● **WHAT YOU SHOULD DO**: Copy, from the entries below, each line where the word "computer" can be found.
++++ DATA RECORDS
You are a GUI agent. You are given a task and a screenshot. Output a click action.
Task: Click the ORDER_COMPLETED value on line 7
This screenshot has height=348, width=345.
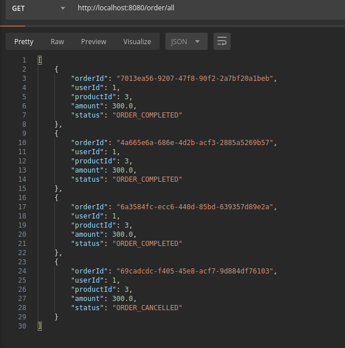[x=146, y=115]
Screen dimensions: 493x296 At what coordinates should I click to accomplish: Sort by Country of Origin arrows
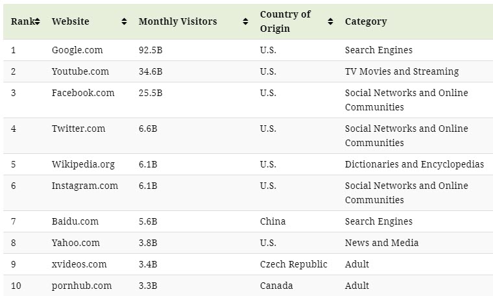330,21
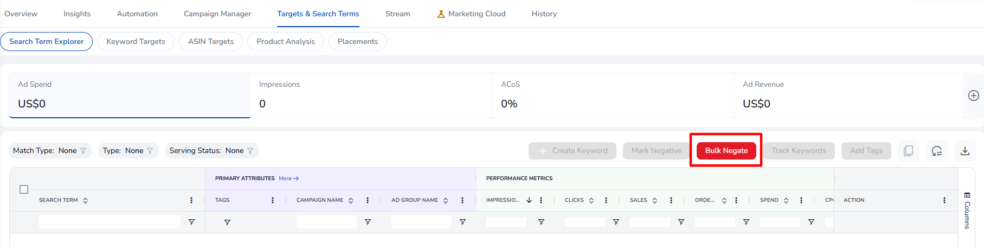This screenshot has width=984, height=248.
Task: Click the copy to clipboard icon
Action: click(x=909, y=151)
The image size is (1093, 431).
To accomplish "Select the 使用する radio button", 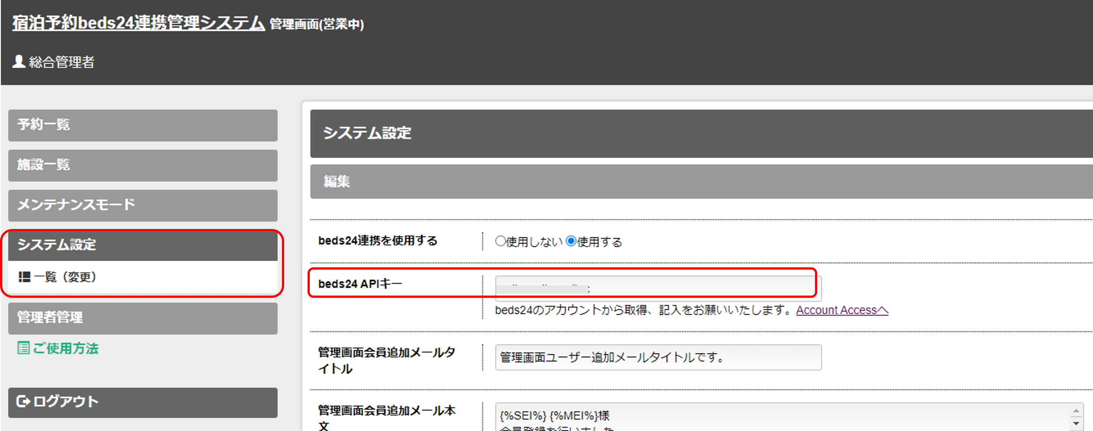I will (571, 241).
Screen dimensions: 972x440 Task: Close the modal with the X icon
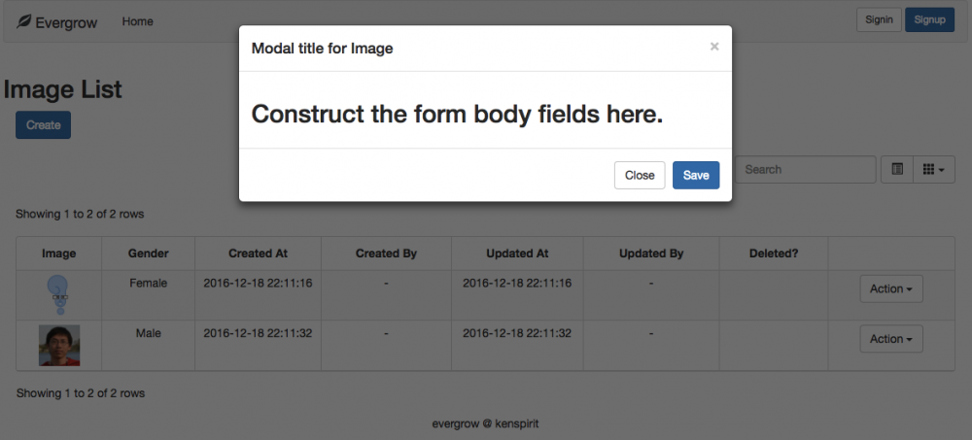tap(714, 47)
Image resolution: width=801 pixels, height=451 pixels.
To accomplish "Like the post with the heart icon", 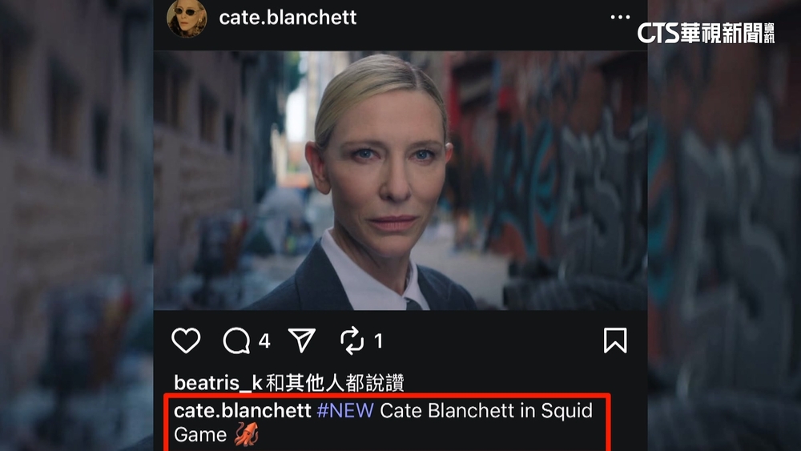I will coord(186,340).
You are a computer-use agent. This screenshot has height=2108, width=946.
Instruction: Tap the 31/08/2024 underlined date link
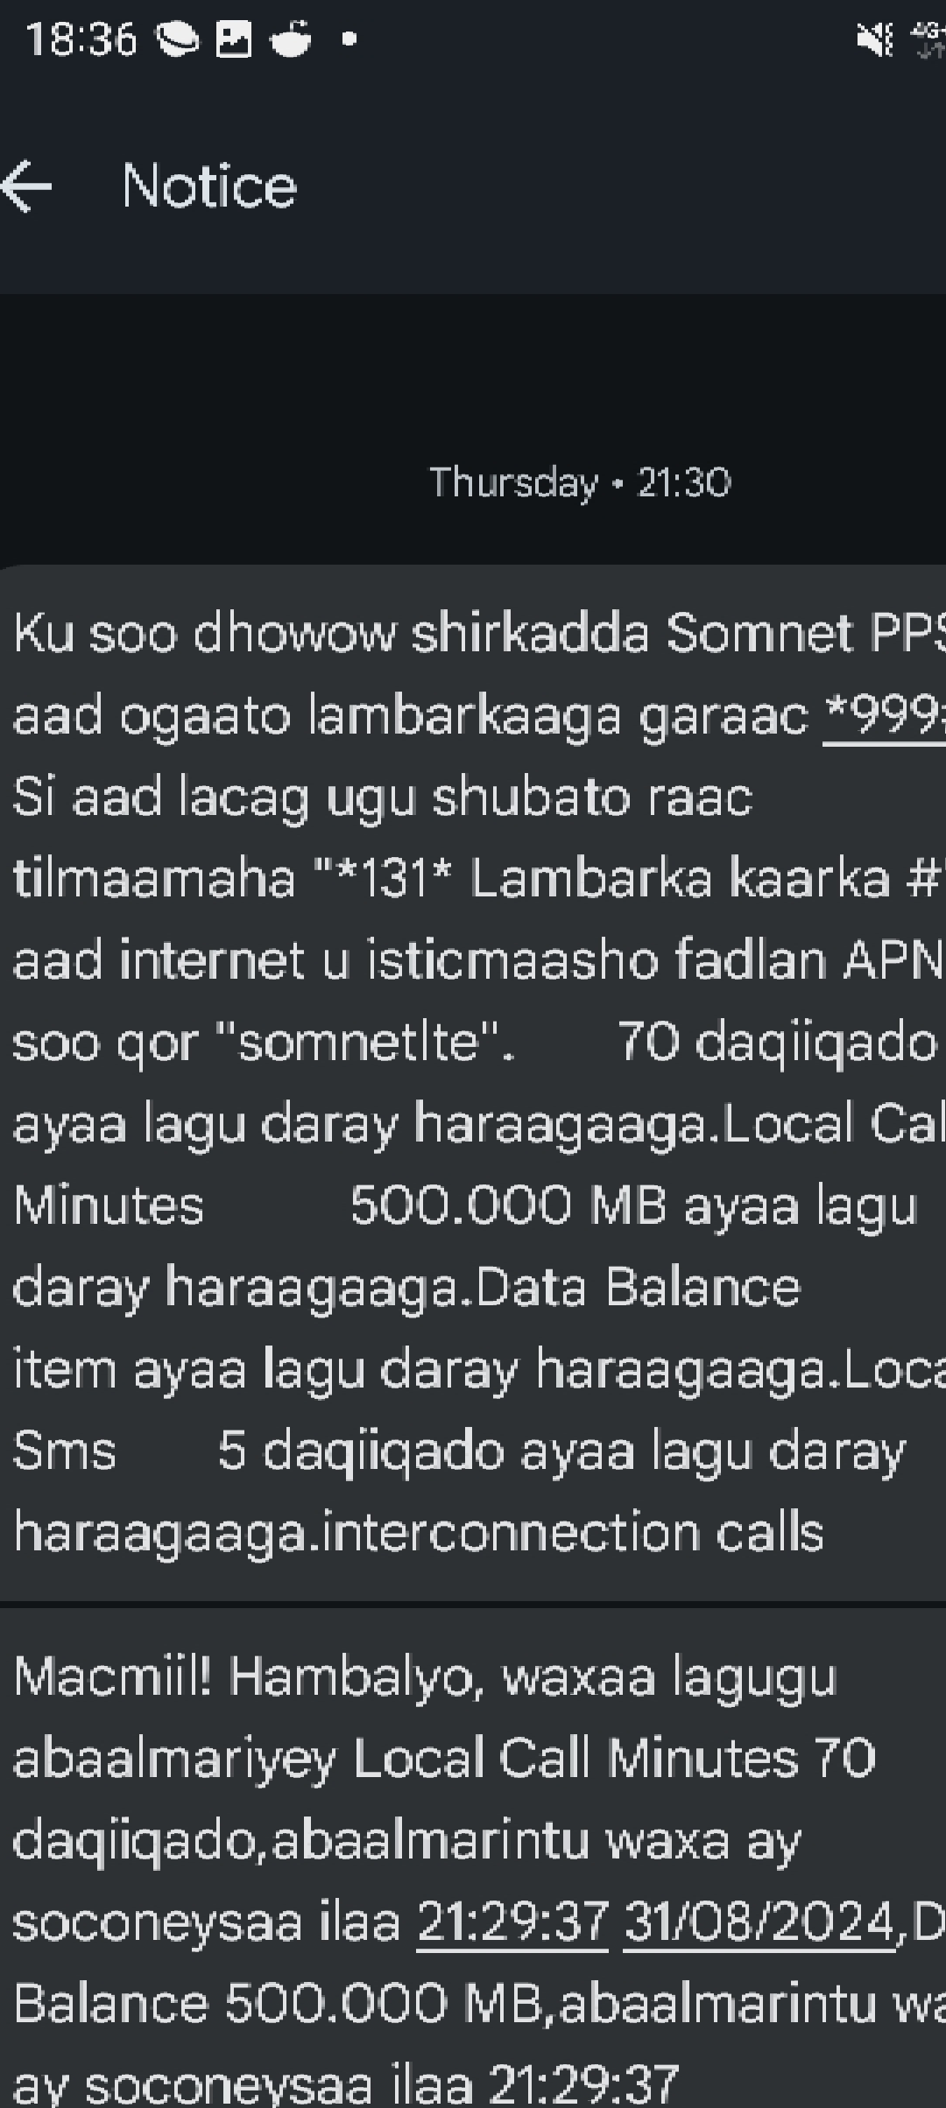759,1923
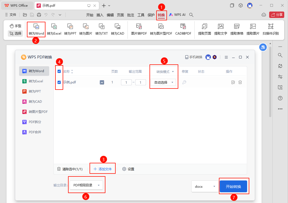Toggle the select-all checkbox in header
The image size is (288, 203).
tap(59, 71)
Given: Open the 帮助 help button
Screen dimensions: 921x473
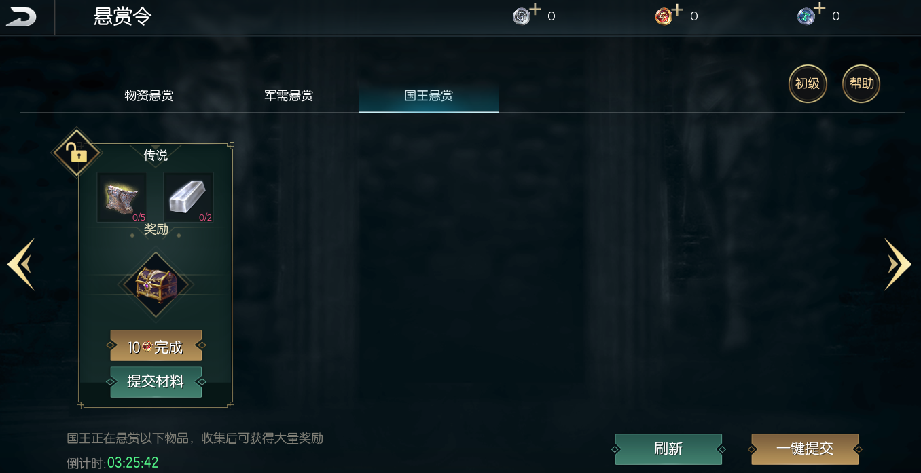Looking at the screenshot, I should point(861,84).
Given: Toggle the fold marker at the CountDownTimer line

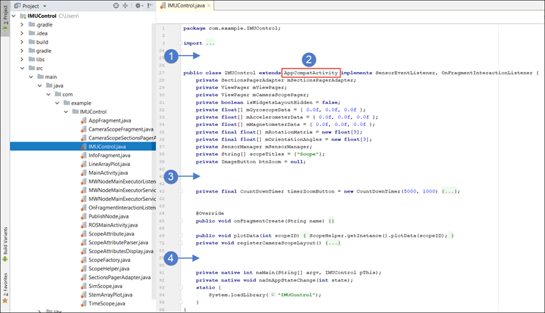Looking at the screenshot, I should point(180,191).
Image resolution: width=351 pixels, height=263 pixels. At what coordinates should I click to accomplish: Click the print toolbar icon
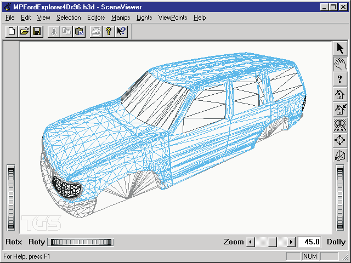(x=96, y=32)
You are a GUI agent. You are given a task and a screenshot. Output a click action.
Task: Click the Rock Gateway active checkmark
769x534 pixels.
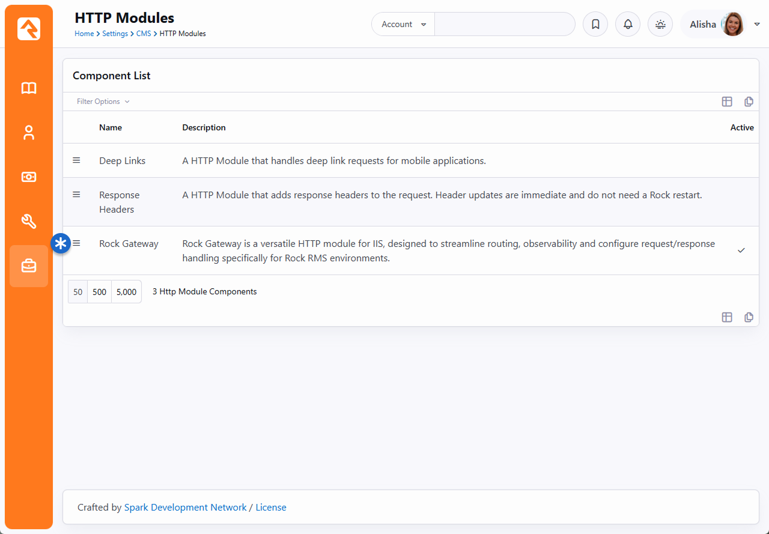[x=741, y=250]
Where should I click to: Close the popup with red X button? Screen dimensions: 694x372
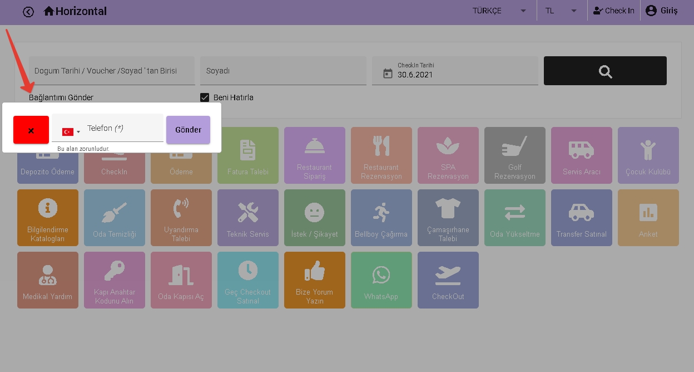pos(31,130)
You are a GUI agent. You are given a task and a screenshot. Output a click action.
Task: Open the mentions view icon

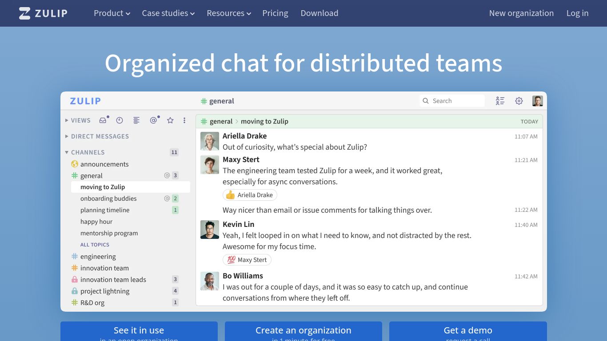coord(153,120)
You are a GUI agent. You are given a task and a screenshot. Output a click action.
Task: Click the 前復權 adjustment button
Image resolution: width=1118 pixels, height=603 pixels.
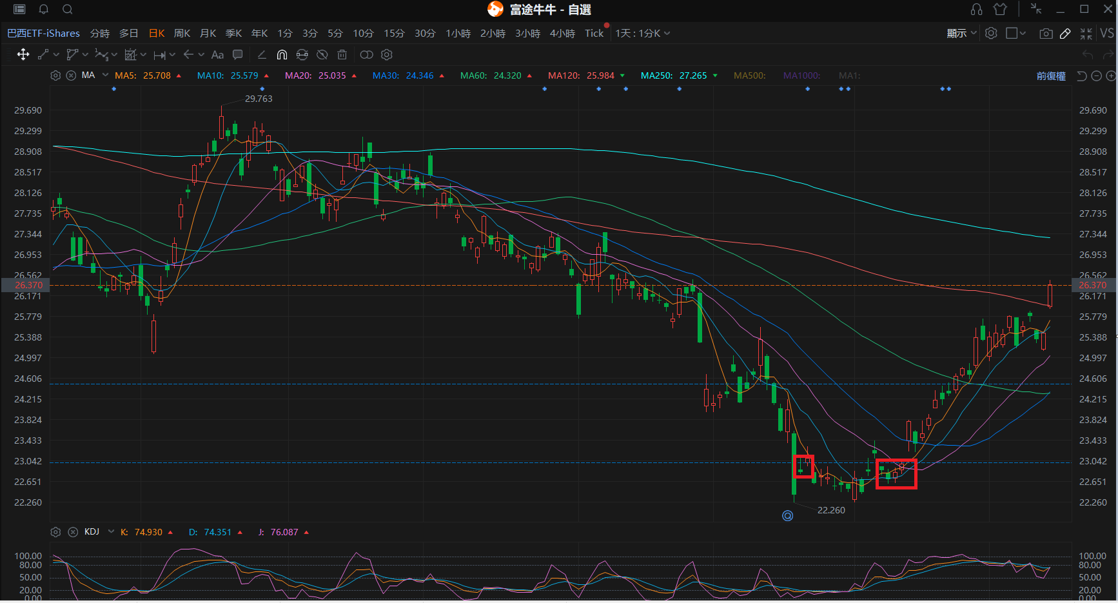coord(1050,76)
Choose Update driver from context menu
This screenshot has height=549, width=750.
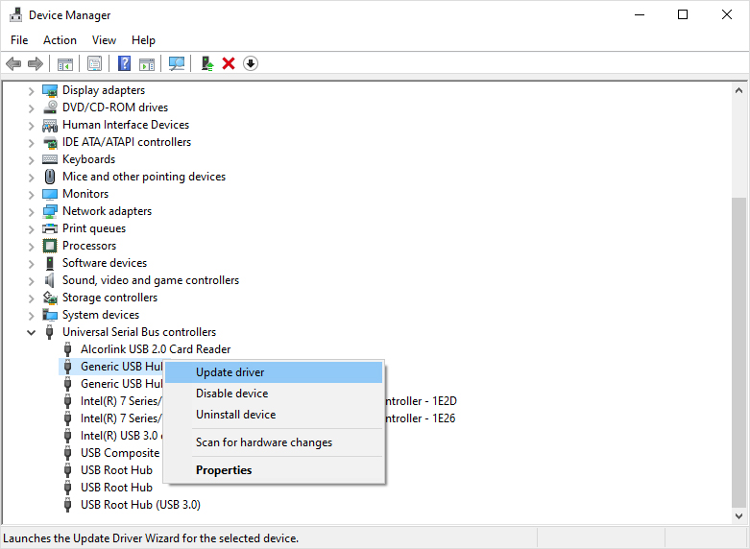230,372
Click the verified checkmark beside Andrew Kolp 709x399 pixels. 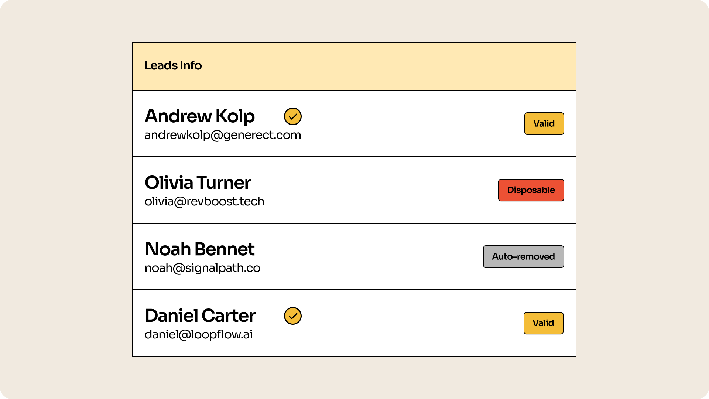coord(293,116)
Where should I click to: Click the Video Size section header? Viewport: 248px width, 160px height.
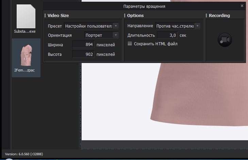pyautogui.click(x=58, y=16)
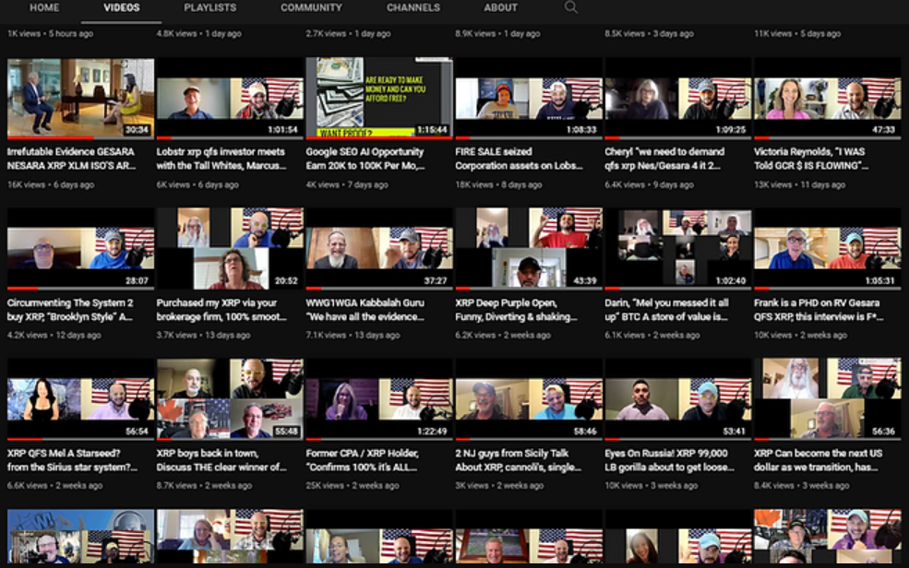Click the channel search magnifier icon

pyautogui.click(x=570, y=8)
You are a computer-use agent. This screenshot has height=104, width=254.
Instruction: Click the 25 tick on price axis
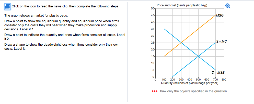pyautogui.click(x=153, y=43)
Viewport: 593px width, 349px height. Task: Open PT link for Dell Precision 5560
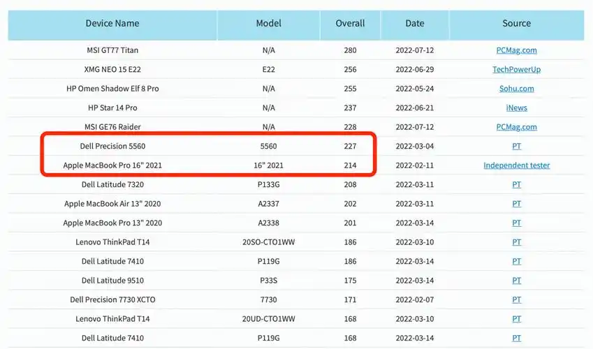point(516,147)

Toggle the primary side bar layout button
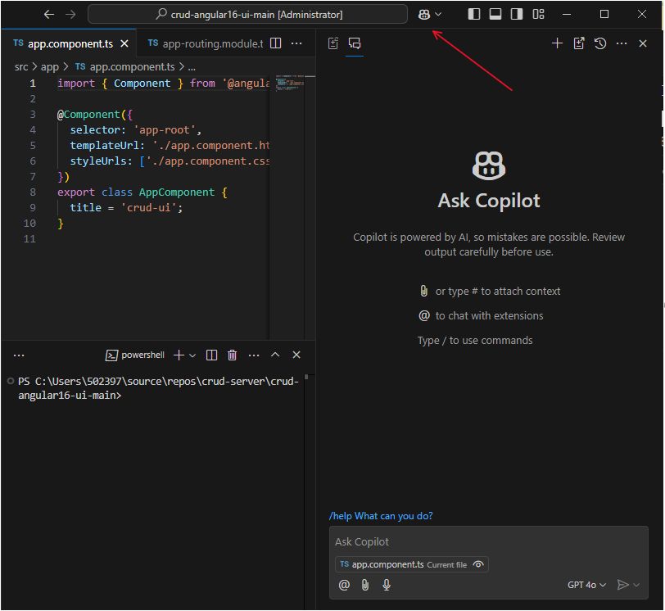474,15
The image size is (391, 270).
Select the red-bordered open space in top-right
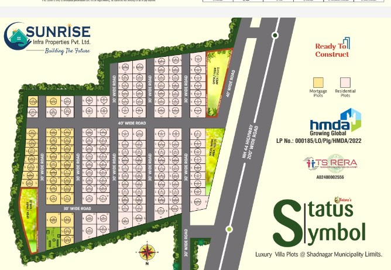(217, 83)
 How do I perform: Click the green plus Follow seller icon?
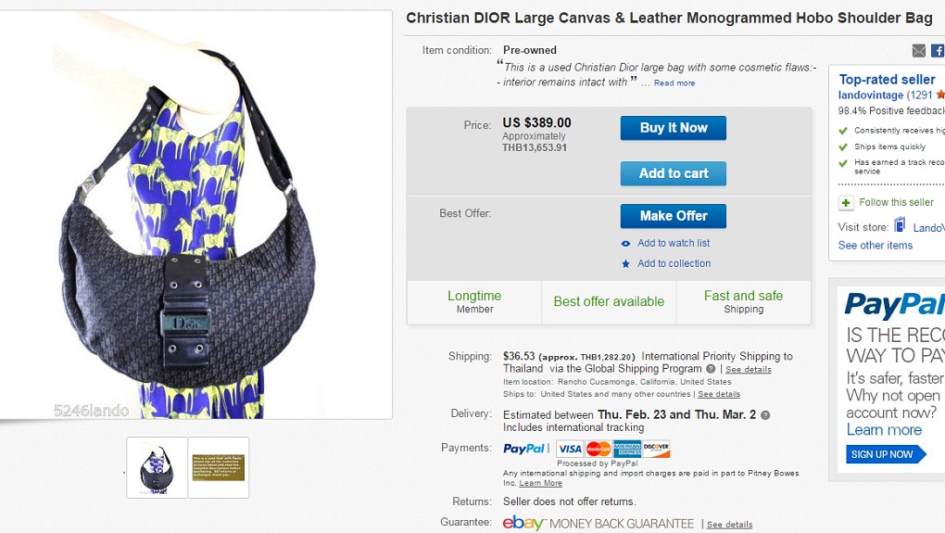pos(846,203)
++++++++
● **RESPONSE TO THE TASK**:
You are a computer-use agent. This screenshot has height=2108, width=946.
You are a computer-use agent. This screenshot has height=104, width=254.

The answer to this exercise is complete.